Input data:

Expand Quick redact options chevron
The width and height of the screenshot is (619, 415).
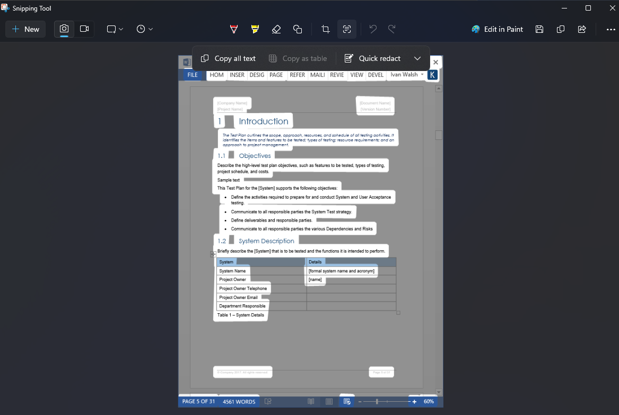417,58
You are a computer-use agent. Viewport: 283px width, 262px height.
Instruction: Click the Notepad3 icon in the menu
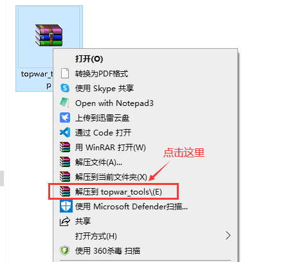[64, 103]
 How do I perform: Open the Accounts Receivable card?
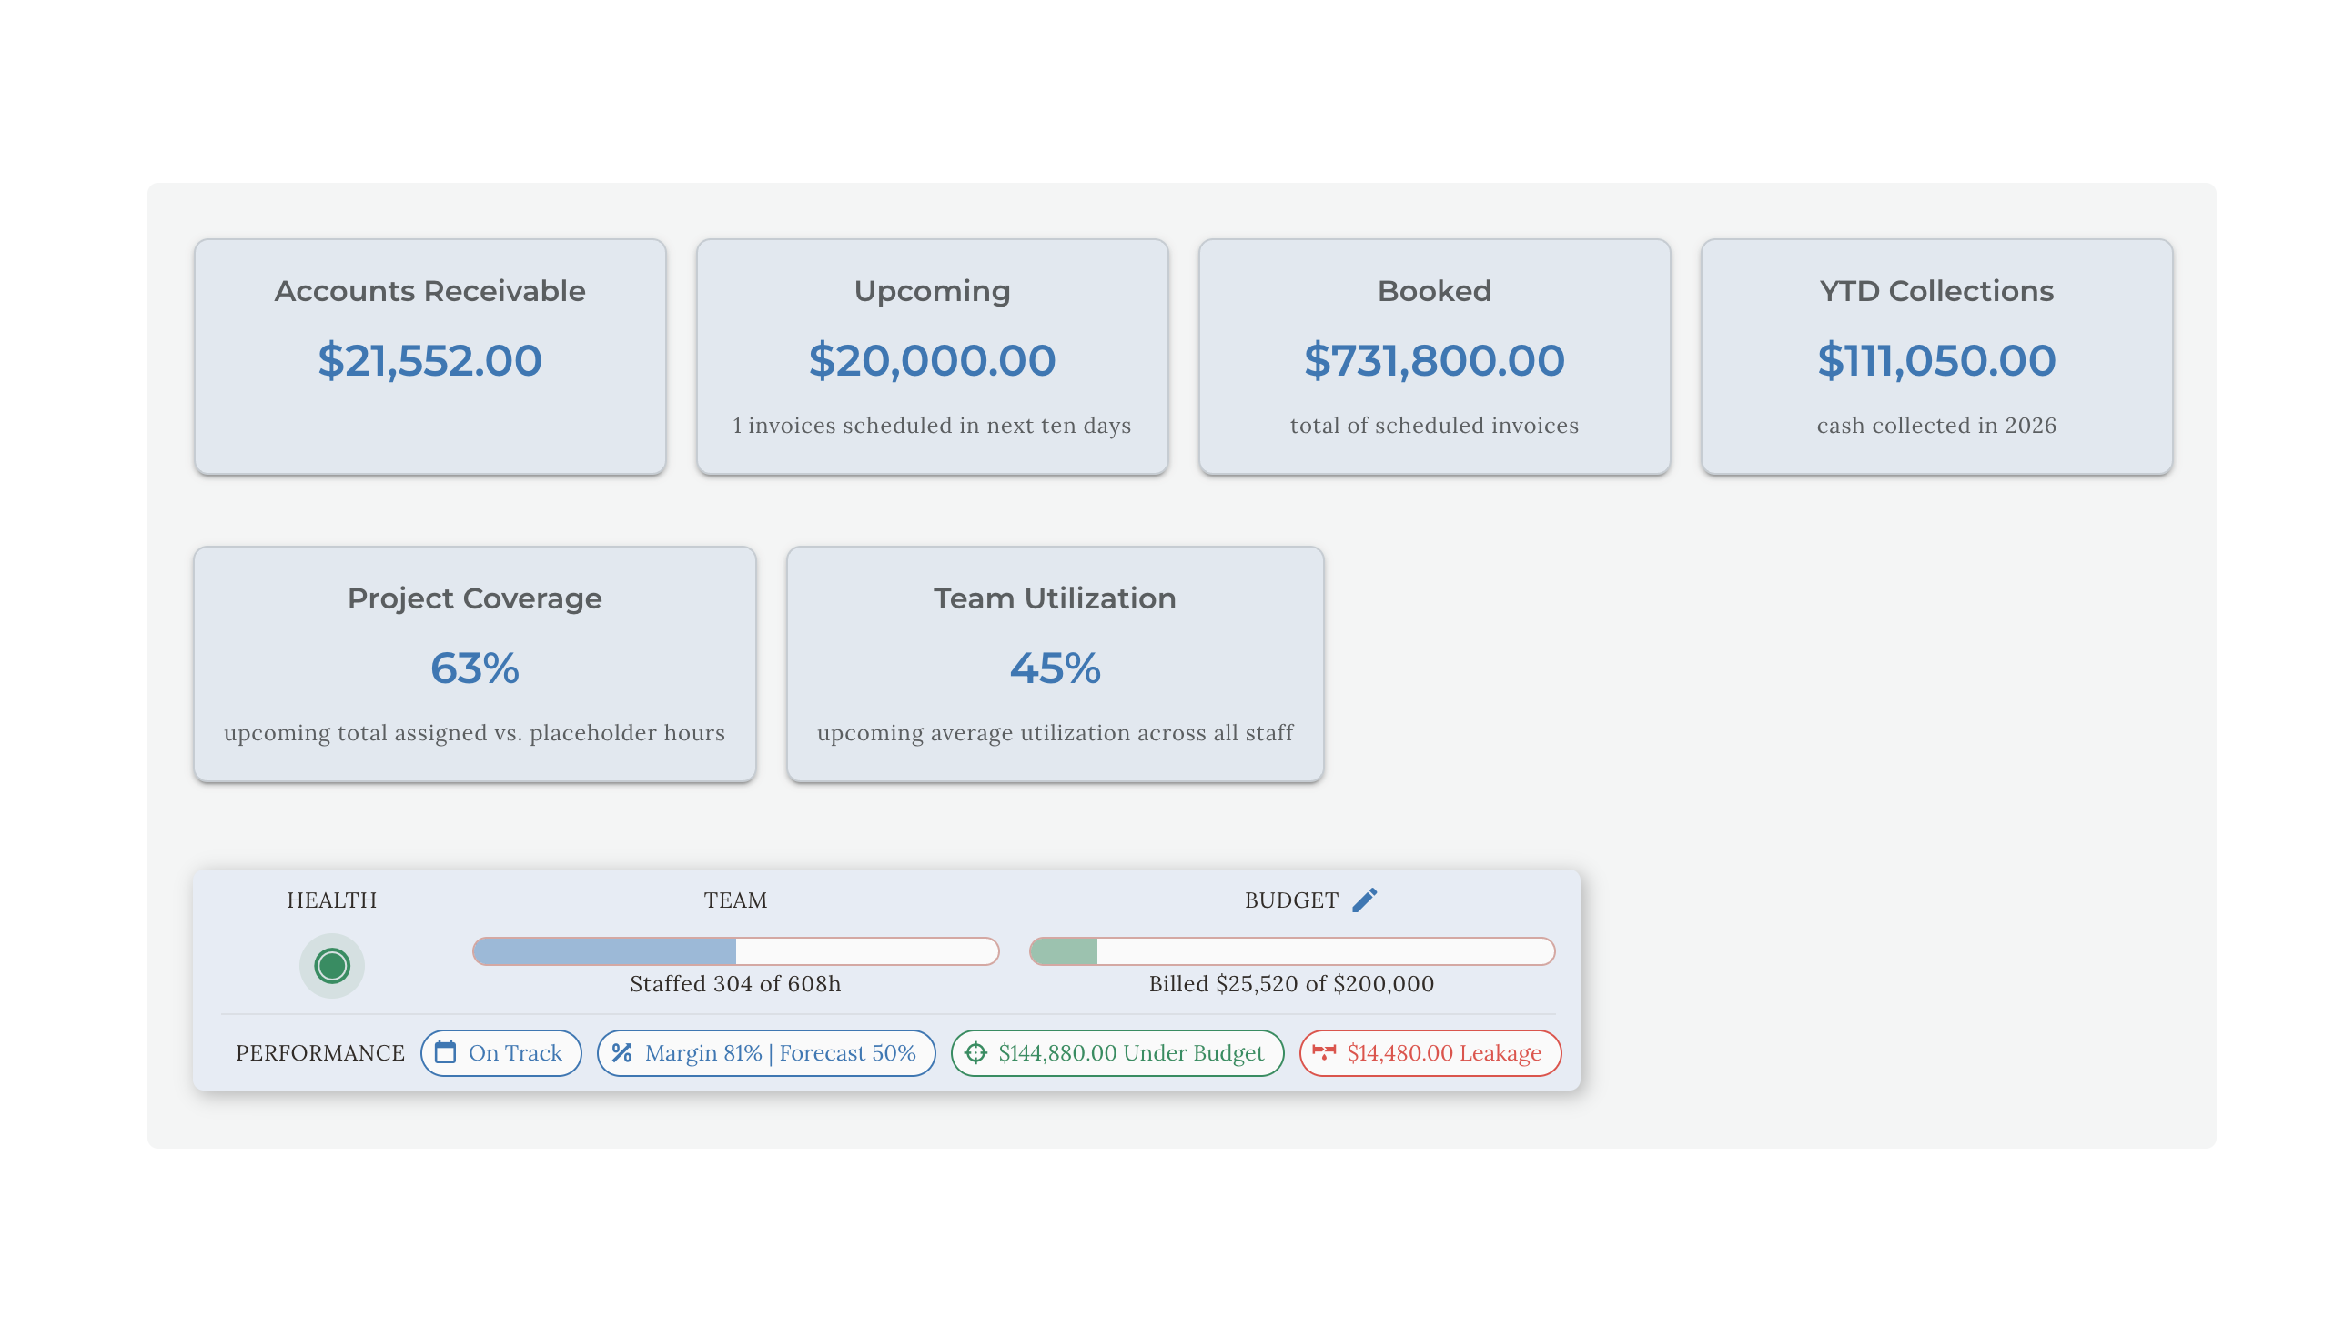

Task brief:
Reproduce the listing word for word, but keep the pictures out of it.

The completed task:
Expand Quick redact options chevron
The width and height of the screenshot is (619, 415).
417,58
You are a computer-use agent. Viewport: 283px width, 262px height.
Instruction: Click the Notepad3 icon in the menu
[64, 103]
 How do I perform: Open the Accounts Receivable card?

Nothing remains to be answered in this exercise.